__TO DO__
Output only the lines below that start at the line containing "Returns (359, 1989)" and end at the line containing "info@prettymum.nl (240, 278)", with both ends kept.

__Collected data__

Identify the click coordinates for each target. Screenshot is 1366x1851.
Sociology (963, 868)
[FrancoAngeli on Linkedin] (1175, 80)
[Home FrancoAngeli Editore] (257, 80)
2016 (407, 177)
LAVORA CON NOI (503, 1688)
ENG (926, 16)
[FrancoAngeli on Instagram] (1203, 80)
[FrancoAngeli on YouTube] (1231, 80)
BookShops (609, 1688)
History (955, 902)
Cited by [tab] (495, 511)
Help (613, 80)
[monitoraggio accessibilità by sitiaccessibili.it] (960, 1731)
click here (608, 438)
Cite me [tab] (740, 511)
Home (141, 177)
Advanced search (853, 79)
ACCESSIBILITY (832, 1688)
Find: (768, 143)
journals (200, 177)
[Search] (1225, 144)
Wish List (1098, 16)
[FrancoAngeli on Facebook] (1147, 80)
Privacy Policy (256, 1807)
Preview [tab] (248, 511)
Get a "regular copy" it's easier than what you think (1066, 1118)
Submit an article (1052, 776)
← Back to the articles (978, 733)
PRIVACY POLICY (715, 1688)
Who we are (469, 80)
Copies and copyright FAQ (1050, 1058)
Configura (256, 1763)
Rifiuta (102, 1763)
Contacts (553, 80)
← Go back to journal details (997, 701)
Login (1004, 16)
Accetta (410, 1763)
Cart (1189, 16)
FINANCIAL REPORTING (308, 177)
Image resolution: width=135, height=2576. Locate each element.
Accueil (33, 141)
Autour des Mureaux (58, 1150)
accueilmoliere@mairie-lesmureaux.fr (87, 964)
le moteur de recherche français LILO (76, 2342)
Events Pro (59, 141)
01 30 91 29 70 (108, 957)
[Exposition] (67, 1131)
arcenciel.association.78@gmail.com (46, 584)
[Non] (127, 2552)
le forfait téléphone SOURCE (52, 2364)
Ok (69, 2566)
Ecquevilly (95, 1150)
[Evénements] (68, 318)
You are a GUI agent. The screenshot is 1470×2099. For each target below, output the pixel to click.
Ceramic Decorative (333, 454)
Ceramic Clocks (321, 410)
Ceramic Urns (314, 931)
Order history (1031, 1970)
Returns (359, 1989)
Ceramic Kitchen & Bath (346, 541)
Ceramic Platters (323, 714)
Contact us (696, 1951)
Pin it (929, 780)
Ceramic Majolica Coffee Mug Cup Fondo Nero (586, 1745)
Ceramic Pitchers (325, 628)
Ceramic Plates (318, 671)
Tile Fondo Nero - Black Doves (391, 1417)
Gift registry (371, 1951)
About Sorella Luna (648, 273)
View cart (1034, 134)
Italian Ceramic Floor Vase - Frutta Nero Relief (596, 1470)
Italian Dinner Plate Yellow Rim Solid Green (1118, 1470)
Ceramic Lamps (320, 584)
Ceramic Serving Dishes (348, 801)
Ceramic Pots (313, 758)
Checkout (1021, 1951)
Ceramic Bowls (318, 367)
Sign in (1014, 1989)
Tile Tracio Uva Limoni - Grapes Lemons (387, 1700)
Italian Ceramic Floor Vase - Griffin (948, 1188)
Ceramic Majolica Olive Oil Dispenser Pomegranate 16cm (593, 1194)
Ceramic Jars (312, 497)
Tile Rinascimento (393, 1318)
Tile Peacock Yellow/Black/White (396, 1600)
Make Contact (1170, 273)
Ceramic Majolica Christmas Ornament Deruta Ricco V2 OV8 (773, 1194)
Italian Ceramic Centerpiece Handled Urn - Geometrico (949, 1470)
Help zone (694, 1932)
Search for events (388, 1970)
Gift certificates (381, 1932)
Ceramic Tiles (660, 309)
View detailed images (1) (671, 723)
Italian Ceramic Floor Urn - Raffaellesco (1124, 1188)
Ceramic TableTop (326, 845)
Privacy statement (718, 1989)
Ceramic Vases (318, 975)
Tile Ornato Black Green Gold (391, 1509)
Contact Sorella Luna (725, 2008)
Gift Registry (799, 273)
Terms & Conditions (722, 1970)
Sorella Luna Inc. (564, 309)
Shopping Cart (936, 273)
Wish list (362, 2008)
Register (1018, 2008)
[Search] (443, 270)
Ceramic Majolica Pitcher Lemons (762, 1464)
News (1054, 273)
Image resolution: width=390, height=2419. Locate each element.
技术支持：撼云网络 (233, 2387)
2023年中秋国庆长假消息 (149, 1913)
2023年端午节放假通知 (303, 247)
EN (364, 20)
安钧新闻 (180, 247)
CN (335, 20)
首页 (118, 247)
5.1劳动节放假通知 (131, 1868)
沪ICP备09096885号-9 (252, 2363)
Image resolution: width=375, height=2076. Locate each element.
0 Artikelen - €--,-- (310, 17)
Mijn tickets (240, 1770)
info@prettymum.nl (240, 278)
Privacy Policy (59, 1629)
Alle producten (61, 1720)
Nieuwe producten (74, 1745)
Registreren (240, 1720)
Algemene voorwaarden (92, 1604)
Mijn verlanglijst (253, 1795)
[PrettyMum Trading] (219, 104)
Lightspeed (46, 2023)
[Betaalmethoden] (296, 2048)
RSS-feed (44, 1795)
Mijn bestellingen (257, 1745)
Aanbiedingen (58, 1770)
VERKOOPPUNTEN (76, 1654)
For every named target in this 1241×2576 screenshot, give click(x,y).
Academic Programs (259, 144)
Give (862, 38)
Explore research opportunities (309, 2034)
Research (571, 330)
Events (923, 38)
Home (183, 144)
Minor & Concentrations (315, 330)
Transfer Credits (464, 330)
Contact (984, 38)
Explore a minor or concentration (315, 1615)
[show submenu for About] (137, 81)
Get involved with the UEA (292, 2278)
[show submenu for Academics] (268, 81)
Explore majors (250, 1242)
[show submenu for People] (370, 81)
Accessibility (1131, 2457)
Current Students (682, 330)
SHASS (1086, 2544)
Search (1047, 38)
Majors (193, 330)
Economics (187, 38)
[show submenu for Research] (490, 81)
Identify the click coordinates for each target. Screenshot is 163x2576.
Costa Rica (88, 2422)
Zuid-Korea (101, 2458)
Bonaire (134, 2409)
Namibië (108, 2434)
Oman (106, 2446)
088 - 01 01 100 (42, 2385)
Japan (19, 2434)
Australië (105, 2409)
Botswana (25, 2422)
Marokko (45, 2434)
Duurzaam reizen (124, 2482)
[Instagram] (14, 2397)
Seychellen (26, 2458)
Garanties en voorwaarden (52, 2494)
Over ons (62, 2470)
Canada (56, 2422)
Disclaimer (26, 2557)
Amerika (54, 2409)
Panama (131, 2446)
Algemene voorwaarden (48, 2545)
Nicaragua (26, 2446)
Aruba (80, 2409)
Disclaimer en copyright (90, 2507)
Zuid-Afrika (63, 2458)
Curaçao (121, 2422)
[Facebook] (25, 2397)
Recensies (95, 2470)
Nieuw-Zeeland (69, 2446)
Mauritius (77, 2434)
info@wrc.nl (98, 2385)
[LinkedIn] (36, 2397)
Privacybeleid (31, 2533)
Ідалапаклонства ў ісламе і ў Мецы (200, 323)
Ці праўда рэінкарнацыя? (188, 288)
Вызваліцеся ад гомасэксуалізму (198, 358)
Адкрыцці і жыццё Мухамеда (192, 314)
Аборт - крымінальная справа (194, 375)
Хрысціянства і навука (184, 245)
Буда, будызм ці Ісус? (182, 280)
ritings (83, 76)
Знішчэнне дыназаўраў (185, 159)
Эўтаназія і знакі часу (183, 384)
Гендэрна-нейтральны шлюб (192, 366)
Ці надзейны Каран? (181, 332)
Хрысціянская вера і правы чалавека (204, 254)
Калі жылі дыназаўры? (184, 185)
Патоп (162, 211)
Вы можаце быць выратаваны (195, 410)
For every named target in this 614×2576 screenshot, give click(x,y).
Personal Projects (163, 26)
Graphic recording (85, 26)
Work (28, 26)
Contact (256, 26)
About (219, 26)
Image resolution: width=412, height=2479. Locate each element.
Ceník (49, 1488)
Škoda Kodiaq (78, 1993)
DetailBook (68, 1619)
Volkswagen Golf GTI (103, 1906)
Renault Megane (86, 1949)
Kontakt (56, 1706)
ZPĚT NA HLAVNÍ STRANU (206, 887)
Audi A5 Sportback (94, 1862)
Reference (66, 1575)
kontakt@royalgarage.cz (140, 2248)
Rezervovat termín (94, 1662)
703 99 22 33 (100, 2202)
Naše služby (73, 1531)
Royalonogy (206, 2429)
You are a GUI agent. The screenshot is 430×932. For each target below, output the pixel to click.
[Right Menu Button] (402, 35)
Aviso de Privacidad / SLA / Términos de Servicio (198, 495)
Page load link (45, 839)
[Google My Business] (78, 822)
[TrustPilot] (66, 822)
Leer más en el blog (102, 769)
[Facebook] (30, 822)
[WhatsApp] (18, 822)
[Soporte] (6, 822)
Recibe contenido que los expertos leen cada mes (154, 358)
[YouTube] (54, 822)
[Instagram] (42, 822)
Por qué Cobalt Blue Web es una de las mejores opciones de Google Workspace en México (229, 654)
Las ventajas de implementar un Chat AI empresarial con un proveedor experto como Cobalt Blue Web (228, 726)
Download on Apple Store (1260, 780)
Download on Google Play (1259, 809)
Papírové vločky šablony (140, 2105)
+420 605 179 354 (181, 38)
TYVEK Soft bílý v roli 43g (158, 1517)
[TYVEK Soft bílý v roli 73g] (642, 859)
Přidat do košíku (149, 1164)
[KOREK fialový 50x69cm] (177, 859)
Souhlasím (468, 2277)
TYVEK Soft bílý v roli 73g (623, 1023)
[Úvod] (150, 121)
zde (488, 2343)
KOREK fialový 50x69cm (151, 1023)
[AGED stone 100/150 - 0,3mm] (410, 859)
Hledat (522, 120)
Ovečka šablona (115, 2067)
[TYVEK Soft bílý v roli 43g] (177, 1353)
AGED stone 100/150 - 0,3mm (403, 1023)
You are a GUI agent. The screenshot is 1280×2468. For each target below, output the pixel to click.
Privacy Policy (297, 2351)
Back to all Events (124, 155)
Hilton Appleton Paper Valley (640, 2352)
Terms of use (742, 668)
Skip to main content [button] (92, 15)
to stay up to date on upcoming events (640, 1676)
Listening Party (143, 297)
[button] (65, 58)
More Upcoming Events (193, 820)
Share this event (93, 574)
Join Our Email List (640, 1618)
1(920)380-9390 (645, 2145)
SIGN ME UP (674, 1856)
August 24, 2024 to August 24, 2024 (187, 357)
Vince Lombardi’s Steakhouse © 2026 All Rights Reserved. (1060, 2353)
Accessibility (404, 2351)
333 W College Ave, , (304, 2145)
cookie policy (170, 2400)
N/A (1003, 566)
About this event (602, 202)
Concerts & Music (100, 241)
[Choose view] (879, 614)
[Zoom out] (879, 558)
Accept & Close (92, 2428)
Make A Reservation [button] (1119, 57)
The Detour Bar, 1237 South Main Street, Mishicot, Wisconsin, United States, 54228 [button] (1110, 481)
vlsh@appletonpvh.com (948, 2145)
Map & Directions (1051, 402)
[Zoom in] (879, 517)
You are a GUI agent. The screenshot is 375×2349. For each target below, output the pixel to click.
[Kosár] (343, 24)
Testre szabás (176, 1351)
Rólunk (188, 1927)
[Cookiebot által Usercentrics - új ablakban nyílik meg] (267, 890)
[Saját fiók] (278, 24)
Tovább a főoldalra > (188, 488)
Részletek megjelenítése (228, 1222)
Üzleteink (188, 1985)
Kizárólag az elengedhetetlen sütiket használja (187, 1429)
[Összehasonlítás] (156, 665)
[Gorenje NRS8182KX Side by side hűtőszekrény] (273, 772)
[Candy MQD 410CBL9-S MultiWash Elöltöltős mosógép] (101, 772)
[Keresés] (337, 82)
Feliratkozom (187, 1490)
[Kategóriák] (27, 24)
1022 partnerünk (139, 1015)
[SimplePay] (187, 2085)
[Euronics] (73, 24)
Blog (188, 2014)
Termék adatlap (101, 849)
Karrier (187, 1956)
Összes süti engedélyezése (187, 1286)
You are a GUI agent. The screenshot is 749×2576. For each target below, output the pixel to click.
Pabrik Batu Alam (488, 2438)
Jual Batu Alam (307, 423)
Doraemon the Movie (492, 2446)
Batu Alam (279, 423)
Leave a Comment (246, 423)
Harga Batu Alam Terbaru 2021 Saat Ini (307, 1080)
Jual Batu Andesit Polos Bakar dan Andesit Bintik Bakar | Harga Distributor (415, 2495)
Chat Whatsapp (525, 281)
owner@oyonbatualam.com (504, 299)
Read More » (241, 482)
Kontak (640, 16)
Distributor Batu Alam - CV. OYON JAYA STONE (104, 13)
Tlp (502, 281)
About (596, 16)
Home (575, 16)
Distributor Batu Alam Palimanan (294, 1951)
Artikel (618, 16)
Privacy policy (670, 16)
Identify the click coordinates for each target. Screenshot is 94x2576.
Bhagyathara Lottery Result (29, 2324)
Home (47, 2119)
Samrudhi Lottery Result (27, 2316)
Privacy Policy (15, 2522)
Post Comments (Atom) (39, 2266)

__EXPECTED ANSWER__
Returns (359, 1989)
Ceramic Kitchen & Bath (346, 541)
Ceramic Platters (323, 714)
Contact us (696, 1951)
Pin it (929, 780)
Ceramic Majolica Coffee Mug Cup Fondo Nero (586, 1745)
Ceramic Pitchers (325, 628)
Ceramic Plates (318, 671)
Tile Fondo Nero - Black Doves (391, 1417)
Gift registry (371, 1951)
About Sorella Luna (648, 273)
View cart (1034, 134)
Italian Ceramic Floor Vase - Frutta Nero Relief (596, 1470)
Italian Dinner Plate Yellow Rim Solid Green (1118, 1470)
Ceramic Lamps (320, 584)
Ceramic Serving Dishes (348, 801)
Ceramic Pots (313, 758)
Checkout (1021, 1951)
Ceramic Bowls (318, 367)
Sign in (1014, 1989)
Tile Tracio Uva Limoni - Grapes Lemons (387, 1700)
Italian Ceramic Floor Vase - Griffin (948, 1188)
Ceramic Majolica Olive Oil Dispenser Pomegranate 16cm (593, 1194)
Ceramic Jars (312, 497)
Tile Rinascimento (393, 1318)
Tile Peacock Yellow/Black/White (396, 1600)
Make Contact (1170, 273)
Ceramic Majolica Christmas Ornament Deruta Ricco V2 OV8 (773, 1194)
Italian Ceramic Centerpiece Handled Urn - Geometrico (949, 1470)
Help zone (694, 1932)
Search for events (388, 1970)
Gift certificates (381, 1932)
Ceramic Tiles (660, 309)
View detailed images (1) (671, 723)
Italian Ceramic Floor Urn - Raffaellesco (1124, 1188)
Ceramic TableTop (326, 845)
Privacy statement (718, 1989)
Ceramic Vases (318, 975)
Tile Ornato Black Green Gold (391, 1509)
Contact Sorella Luna (725, 2008)
Gift Registry (799, 273)
Terms & Conditions (722, 1970)
Sorella Luna Inc. (564, 309)
Shopping Cart (936, 273)
Wish list (362, 2008)
Register (1018, 2008)
[Search] (443, 270)
Ceramic Majolica Pitcher Lemons (762, 1464)
News (1054, 273)
Image resolution: width=390, height=2419. Locate each element.
技术支持：撼云网络 (233, 2387)
2023年中秋国庆长假消息 (149, 1913)
2023年端午节放假通知 (303, 247)
EN (364, 20)
安钧新闻 (180, 247)
CN (335, 20)
首页 (118, 247)
5.1劳动节放假通知 (131, 1868)
沪ICP备09096885号-9 (252, 2363)
Image resolution: width=375, height=2076. Locate each element.
0 Artikelen - €--,-- (310, 17)
Mijn tickets (240, 1770)
info@prettymum.nl (240, 278)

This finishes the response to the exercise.